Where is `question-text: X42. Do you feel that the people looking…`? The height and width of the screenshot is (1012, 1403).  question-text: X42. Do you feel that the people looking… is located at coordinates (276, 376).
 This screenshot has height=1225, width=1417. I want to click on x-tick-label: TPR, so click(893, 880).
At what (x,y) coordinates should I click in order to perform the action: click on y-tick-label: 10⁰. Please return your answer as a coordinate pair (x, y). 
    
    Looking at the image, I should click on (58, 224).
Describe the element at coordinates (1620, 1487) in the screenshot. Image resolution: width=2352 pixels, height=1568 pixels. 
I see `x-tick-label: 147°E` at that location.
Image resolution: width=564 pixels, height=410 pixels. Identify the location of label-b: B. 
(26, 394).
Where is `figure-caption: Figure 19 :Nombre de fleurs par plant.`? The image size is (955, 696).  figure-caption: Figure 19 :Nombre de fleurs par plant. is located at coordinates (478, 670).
* * * *
Qué se pide - Presenta como CSV de dos columnas, «texto» y «respuesta», las entradas que van desde la línea que contiene "Describe the element" hasta el final de las entradas, con una fila por entrada. Pon cada campo entre comillas y sustituye los saltos de línea por espacios.

Solución propuesta -
texto,respuesta
"Describe the element at coordinates (1620, 1487) in the screenshot. Image resolution: width=2352 pixels, height=1568 pixels.","I see `x-tick-label: 147°E` at that location."
"Image resolution: width=564 pixels, height=410 pixels. Identify the location of label-b: B.","(26, 394)."
"Where is `figure-caption: Figure 19 :Nombre de fleurs par plant.`? The image size is (955, 696).","figure-caption: Figure 19 :Nombre de fleurs par plant. is located at coordinates (478, 670)."